Örneğin, kendi maddi / tarihsel gerçekliğinden kopan şiirin; aslında sanat alımlayıcısından da – dönüşüm ve kendini yeniden üretme olanağından - koparak birey ‘in en dar ve çıkışsız alanına hapsolacağı düşünülmez mi? Zenginliğin gittikçe daha hızlı ve daha astronomik bir biçimde, dünya kapitalist / emperyalist sisteminin merkezi ülkelerine akıtıldığı ve dünyanın geriye kalan kısmının neredeyse Afrikalaşmasının göze alındığı bir dizgenin sanat öznesi / şair için hiçbir önemi olamayabilir mi? O, kurduğu sanal ve sahte şatosunda yalnızca kendi öğrenilen / öğretilen “ bireysel, alabildiğine özgür ve sınırsız sorumsuz “ gerçeğini mi yaşar? Örneğin son on beş- yirmi yılda dünyada olup bitenlerin – Yugoslavya’nın parçalanması ve bu süreçte Serebrenitza ve bütün Yugoslavya topraklarında kıyılan insan toplulukları, artık neredeyse ortaçağa savrulan Afganistan’ın işgali ve oradaki insan acıları, yıllardır savaştırılan Irak’ın, bu kez işgal edilmesi ve orada yaşanan, çağımızın en korkunç katliamlarının “ en sahipsizi “, Afrika ‘da kabile aralarında oynanan oyunlar, Kafkasya ve Hocalı acıları ve bilumum manipülasyonlar… - sanat ve şiir açısından hiç mi söyleyeceği bir şeyler yok? Toplumsal bilincin üç maymun tarafından belirlenmesine şairin de katkı yapmasının ne gibi bir anlamı olabilir!

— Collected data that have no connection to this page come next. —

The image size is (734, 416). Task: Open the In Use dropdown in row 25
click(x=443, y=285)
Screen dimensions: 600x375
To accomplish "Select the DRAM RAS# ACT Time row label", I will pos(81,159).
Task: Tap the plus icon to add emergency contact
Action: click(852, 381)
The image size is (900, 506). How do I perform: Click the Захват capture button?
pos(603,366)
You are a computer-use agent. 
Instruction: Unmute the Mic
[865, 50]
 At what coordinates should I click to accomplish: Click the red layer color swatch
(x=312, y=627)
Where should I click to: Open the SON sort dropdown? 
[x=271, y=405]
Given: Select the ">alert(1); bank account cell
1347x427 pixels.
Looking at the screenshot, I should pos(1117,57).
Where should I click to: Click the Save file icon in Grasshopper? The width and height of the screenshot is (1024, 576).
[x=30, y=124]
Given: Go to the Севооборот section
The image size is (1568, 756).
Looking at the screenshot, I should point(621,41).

Yoksa şiir, bütünselliğinden koptukça / koparıldıkça mı değerleniyor? İçerik / biçim uygunluğunun ve şiirin ses, anlam, çağrışım, sezgi, imgesellik vb. öğeleri arasındaki “ yaşamsal “ dengenin yok edilmesiyle mi büyük anlatılar / baş yapıtlar ortaya çıkarılacak? Şiir, yalnızca biçim’e ve biçimsel denemelere indirgendiğinde – sözcüklerin salt alt alta, yan yana, çapraşık, dağınık vb. biçimlerde harmanlanarak “ somutluğuna “ döndürülmesiyle gerçekten şiirin mi kazanacağı umulmaktadır? Yoksa bu bilerek, ya da bilmeyerek verili dizgenin şiir üzerinden onaylanması ve yeniden üretilmesi midir? Biliyoruz ki sanat ürünü aynı zamanda bilinç ve güzellik taşıyıcısı ve iletisi olan; sanat alımlayıcısının etkilenmesi ve aldığı haz’la “ yeni dünyalar kurmayı ” amaçlayan ve böylelikle de kendini başka biçimlerde “ yeniden üretmeyi “ amaç edinen estetik bir enstrümandır. Verili durumdan – maddi gerçeklikten – kendini arıtmış ve insanın tarihsel, ekonomik, siyasal, politik, kültürel, felsefi…açmazlarını seyirlik bir fantezi olarak gören bir şiirin, okuyucu için ne ifade edeceği belli değil midir? “ Şiir öldü, artık okunmuyor, şiir kitaplarını kimse basmak istemiyor “ yakınmalarının nedenlerinden birisinin de bu gerçek olduğunu göz ardı edebilir miyiz? İnsanlar, içinde “ kendilerine ait “ hiçbir şey bulamadıkları şeyleri neden okusunlar ki?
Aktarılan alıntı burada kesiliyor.